Bogenstrich und Balgenzug. Natürlich geht es hier um Geige und Akkordeon, Hauptinstrumente der dänischen traditionellen (Tanz-) Musik. Das Buch ist ein von Maren Hallberg, bekannt als Akkordeonspielerin der Gruppe Svøbsk, sorgfältig zusammengestellter Beweis für die ungebrochene Tradition dänischer Spielmannsmusik. Inspiriert dazu wurde sie durch einen Besuch mit ihrem Dozenten Carl Erik Lundgaard bei Lilian und Gitte Vammen im Jahr 2003. Es geht um die seit etwa 1870 musizierende Spielmannsfamilie Sørensen aus Westjütland, wo Lilian Vammen geb. Sørensen (Akkordeon) traditionelle Tanzmusik in der vierten Generation spielt, zunächst im „Familie Sørensen Orchester“ mit ihrem Vater Thomas Ingolf und dessen Vetter Helge, und dann seit über dreißig Jahren auch zusammen mit ihrer Lebensgefährtin Gitte (Piano). Aber das scheint noch nicht das Ende zu sein. Der 1993 geborene Jonathan Fjord (fünfte Generation) hat sich dem Jazzpiano verschrieben, aber daneben einige traditionelle und eigene Folkmusikstücke auf seiner Geige eingeübt, was er fortsetzen will.
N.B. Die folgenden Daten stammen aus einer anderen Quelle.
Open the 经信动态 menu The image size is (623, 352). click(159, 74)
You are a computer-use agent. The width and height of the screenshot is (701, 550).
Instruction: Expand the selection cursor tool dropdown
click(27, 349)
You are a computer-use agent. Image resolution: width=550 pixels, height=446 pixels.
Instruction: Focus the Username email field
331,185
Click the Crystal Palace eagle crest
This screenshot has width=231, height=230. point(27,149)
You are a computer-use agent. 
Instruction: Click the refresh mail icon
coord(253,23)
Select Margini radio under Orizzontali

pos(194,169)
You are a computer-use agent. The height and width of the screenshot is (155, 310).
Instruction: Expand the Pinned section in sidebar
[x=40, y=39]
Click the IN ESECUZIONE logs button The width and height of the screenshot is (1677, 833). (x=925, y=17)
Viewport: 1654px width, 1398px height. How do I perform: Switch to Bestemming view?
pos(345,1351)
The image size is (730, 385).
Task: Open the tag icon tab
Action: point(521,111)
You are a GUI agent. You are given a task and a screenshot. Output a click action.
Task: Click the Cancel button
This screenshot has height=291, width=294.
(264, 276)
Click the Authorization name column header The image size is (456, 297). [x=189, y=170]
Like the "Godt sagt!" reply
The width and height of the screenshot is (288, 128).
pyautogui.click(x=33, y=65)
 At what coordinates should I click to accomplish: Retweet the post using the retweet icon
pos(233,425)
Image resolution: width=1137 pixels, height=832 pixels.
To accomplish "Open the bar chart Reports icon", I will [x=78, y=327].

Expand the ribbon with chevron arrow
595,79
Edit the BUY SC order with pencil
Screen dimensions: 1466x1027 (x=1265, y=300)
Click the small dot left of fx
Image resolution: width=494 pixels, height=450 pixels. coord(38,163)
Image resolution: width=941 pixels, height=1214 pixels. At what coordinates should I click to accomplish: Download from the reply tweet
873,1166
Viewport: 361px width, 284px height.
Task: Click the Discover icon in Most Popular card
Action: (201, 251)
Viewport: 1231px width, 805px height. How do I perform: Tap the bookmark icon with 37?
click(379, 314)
Allerdings ist die junge Folkszene in Dänemark, wie in den meisten Ländern, musikalisch im Aufbruch. Eine direkte Übernahme der Tanzmusik von Generation zu Generation ist eher unwahrscheinlich. In dem Buch findet man eine ausführliche Familiengeschichte der vier Generationen mit besonderer Berücksichtigung von Lilian und Gitte Vammen. Außerdem ein Kapitel über deren persönlichen Musik- und Tanzstil und ihr Repertoire. In einem weiteren wird die Frage behandelt, warum diese Folkmusiktradition überlebt hat. Dass es in Deutschland so etwas kaum gibt, ist kein Wunder bei zwei Weltkriegen und den dadurch zerrissenen Familien. Wer nur ein wenig die skandinavische Schriftsprache kennt, wird hier sehr spannend zu lesende authentische Informationen finden. Außer dem Textteil sind die Noten von 31 Melodien aus dem Repertoire des Familienorchesters abgedruckt. Sie wurden von Maren Hallberg übertragen und enthalten auch einige Verzierungen, wie sie von Lilian Vammen gespielt werden.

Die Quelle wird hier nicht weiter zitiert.